What the task requires:
Below are some records. Write out the line that contains "You are a GUI" and all lines after it, exactly, but not the pictures.

Exercise data:

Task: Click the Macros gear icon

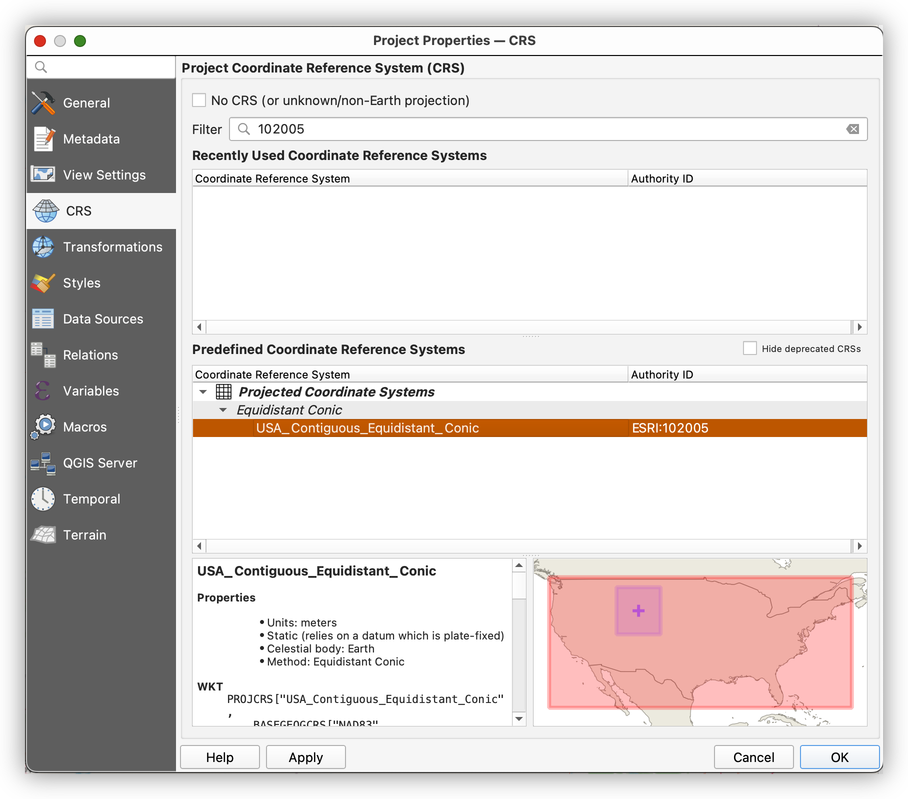Action: pos(43,427)
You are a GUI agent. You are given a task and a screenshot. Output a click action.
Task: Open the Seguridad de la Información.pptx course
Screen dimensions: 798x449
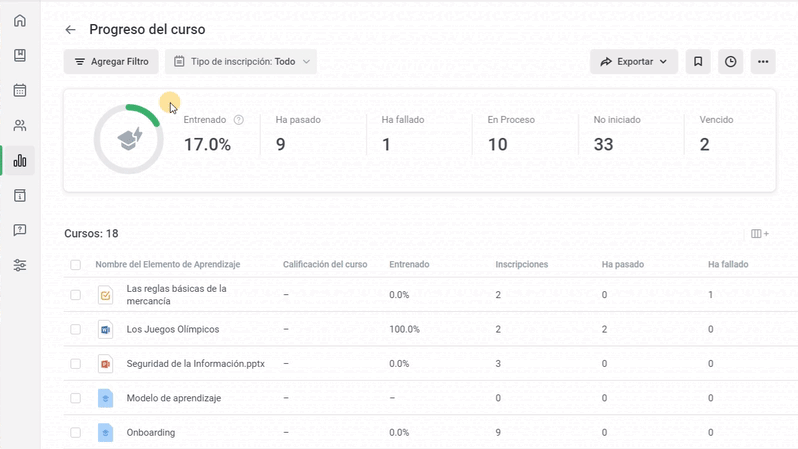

Problem solution:
You are a GUI agent. You are given a task and a screenshot. Output a click action.
Task: Open the Seguridad de la Información.pptx course
Screen dimensions: 798x449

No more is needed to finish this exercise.